Dataset entries
◇ ◇ ◇ ◇ ◇ ◇ ◇
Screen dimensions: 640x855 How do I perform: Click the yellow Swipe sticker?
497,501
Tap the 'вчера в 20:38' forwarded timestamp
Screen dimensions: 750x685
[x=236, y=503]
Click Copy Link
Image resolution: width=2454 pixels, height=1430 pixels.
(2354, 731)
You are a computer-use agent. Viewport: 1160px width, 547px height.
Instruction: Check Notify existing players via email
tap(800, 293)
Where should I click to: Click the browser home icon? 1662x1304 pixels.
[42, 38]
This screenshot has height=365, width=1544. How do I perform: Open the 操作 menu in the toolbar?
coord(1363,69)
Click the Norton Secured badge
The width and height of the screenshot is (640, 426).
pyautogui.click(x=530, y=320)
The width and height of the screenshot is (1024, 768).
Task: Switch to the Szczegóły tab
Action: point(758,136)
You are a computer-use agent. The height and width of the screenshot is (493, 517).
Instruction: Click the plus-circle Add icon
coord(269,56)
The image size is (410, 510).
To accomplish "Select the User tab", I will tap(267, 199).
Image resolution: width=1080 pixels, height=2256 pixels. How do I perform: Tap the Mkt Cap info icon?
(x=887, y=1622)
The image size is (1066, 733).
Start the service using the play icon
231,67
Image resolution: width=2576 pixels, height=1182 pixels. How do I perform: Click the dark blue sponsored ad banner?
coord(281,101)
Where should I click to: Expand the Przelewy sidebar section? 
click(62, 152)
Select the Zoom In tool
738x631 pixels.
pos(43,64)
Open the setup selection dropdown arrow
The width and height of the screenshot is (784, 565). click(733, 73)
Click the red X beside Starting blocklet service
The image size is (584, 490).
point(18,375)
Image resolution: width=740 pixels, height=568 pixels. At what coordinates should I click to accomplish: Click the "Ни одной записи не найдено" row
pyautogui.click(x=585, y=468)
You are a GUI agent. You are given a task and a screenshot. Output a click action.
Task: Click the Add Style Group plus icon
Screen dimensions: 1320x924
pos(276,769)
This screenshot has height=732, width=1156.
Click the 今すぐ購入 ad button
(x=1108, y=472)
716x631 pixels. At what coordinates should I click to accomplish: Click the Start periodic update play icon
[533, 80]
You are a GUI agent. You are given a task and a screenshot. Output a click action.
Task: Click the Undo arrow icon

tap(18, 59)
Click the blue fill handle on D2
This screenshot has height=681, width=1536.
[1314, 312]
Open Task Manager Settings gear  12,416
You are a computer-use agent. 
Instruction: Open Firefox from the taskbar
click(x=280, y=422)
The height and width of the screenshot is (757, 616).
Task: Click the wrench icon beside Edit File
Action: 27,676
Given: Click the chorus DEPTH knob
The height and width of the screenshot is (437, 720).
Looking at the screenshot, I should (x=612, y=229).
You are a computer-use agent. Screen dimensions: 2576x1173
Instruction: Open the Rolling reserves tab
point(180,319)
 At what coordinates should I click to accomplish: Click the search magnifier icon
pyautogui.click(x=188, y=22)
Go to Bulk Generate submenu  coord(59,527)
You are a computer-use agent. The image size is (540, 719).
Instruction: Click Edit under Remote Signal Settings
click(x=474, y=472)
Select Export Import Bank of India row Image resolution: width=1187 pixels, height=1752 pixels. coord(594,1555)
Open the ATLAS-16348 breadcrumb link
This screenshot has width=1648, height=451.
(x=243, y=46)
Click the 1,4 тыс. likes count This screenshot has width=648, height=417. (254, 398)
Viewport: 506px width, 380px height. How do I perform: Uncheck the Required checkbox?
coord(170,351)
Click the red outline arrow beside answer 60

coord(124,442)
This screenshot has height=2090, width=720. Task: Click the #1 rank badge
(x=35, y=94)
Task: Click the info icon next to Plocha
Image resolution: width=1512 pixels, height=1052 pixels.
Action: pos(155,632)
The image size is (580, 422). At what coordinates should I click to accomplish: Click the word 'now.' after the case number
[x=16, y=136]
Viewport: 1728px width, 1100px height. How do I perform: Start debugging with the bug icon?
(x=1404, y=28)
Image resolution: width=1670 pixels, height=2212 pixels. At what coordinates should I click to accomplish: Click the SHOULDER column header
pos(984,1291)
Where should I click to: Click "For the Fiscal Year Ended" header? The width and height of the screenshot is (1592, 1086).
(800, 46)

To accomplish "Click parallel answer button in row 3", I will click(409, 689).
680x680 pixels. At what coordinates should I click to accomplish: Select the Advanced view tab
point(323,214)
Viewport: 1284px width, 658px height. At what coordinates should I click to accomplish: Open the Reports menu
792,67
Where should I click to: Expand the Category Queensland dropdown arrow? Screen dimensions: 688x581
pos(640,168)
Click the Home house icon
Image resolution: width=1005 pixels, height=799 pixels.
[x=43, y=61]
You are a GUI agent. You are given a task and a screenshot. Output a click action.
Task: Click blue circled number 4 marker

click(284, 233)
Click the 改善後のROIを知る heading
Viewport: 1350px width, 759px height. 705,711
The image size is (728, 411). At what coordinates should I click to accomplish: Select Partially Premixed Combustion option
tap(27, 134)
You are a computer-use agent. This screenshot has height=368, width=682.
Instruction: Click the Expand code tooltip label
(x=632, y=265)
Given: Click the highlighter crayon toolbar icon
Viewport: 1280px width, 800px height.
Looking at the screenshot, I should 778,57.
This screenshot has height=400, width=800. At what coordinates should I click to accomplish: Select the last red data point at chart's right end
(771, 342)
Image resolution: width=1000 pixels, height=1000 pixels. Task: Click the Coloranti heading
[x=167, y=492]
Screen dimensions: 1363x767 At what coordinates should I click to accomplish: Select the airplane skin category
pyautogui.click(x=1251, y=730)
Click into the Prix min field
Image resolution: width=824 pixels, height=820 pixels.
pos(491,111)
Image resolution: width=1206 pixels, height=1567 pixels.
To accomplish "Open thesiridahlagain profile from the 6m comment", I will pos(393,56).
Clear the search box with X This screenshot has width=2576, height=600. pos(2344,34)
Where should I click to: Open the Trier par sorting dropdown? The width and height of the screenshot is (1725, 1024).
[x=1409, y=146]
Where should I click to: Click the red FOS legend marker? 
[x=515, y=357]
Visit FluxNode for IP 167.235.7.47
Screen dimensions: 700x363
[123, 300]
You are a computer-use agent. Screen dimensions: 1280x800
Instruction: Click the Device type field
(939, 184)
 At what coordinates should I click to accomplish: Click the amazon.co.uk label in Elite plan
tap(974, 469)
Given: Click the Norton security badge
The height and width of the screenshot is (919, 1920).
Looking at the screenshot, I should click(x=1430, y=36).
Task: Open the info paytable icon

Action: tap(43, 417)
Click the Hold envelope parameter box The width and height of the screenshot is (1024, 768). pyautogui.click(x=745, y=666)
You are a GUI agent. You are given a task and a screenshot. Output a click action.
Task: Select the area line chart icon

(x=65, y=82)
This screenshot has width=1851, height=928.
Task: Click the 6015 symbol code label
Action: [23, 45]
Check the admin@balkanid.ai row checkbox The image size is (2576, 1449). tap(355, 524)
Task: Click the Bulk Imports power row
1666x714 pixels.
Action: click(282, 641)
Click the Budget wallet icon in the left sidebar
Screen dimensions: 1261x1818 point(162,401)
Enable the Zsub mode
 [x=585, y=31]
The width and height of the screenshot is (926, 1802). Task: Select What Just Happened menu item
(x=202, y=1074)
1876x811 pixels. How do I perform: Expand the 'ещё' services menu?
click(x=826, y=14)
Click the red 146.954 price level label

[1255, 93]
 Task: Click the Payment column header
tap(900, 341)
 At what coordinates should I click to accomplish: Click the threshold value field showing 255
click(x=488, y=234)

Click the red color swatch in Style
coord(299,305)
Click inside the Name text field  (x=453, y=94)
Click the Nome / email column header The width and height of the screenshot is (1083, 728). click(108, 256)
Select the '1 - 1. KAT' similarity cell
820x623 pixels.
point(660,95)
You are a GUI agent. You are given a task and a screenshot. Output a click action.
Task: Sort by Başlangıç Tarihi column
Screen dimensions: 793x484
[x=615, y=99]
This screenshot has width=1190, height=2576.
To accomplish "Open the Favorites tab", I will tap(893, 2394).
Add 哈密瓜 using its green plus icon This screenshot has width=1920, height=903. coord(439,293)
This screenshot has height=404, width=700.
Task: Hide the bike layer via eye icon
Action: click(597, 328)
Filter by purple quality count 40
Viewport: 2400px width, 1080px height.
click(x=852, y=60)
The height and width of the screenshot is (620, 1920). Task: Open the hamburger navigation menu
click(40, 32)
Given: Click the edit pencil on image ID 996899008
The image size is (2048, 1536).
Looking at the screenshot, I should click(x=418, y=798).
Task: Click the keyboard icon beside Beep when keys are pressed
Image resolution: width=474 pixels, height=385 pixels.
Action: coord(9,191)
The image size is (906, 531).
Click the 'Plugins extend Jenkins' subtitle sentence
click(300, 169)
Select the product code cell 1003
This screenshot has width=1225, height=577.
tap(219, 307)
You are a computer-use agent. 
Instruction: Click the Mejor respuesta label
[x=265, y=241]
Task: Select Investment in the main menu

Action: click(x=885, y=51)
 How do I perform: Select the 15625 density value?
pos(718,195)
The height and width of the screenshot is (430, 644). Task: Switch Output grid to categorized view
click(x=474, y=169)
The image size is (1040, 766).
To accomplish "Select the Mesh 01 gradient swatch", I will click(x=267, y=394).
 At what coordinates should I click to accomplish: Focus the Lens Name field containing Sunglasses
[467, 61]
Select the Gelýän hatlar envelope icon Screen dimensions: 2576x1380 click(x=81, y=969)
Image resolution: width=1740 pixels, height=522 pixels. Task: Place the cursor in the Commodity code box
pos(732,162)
◇ ◇ ◇ ◇ ◇ ◇ ◇
Only the lines above from the line with "This screenshot has width=1190, height=2576." to the line with "Task: Click the keyboard", those two lines included, should be reproduced exactly.

▶ _PROBLEM SOLUTION_:
This screenshot has width=1190, height=2576.
To accomplish "Open the Favorites tab", I will tap(893, 2394).
Add 哈密瓜 using its green plus icon This screenshot has width=1920, height=903. coord(439,293)
This screenshot has height=404, width=700.
Task: Hide the bike layer via eye icon
Action: click(597, 328)
Filter by purple quality count 40
Viewport: 2400px width, 1080px height.
click(x=852, y=60)
The height and width of the screenshot is (620, 1920). Task: Open the hamburger navigation menu
click(40, 32)
Given: Click the edit pencil on image ID 996899008
The image size is (2048, 1536).
Looking at the screenshot, I should click(x=418, y=798).
Task: Click the keyboard icon beside Beep when keys are pressed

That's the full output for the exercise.